━━━ Texte fourni ━━━

L’événement est passé assez inaperçu. Il est pourtant d’une grande importance, et constitue un lourd désaveu du camp occidental : la Cour pénale internationale (CPI) a acquitté l’ancien chef d’Etat ivoirien, Laurent Gbagbo, ainsi qu’un de ses proches. Les deux hommes étaient accusés de « crimes contre l’humanité ».
Le verdict était connu depuis plusieurs mois, mais le 16 juillet, les juges ont publié le détail de leur jugement motivé. Celui-ci sonne comme un désaveu cinglant de ceux qui avaient militairement soutenu le rival de M. Gbagbo à l’élection présidentielle de décembre 2010.

━━━ Données enregistrées ━━━

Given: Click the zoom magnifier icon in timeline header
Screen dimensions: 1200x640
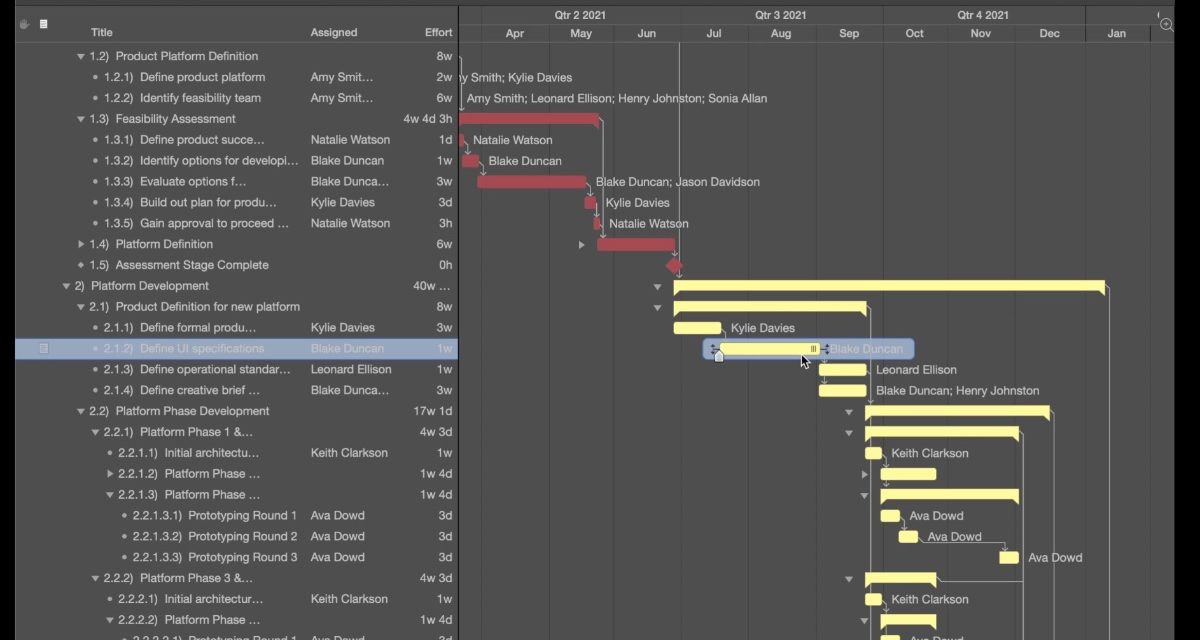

━━━

§ **Consignes**
(1) Dites si chacune des affirmations suivantes concorde avec le texte sur l'acquittement de Laurent Gbagbo, en répondant par oui ou par non et en citant les mots décisifs du texte : (a) la CPI a condamné Laurent Gbagbo pour crimes contre l'humanité ; (b) les juges ont publié le détail de leur jugement motivé le 16 juillet ; (c) l'élection présidentielle mentionnée s'est tenue en décembre 2010.
(2) Recopiez fidèlement le texte sur l'acquittement de Laurent Gbagbo depuis « L’événement est passé » jusqu'à « de décembre 2010. » inclus.

§ **Corrigés détaillés**
(1)
(a) Non : « la Cour pénale internationale (CPI) a acquitté l’ancien chef d’Etat ivoirien, Laurent Gbagbo »
(b) Oui : « le 16 juillet, les juges ont publié le détail de leur jugement motivé »
(c) Oui : « l’élection présidentielle de décembre 2010 »

(2)
L’événement est passé assez inaperçu. Il est pourtant d’une grande importance, et constitue un lourd désaveu du camp occidental : la Cour pénale internationale (CPI) a acquitté l’ancien chef d’Etat ivoirien, Laurent Gbagbo, ainsi qu’un de ses proches. Les deux hommes étaient accusés de « crimes contre l’humanité ».
Le verdict était connu depuis plusieurs mois, mais le 16 juillet, les juges ont publié le détail de leur jugement motivé. Celui-ci sonne comme un désaveu cinglant de ceux qui avaient militairement soutenu le rival de M. Gbagbo à l’élection présidentielle de décembre 2010.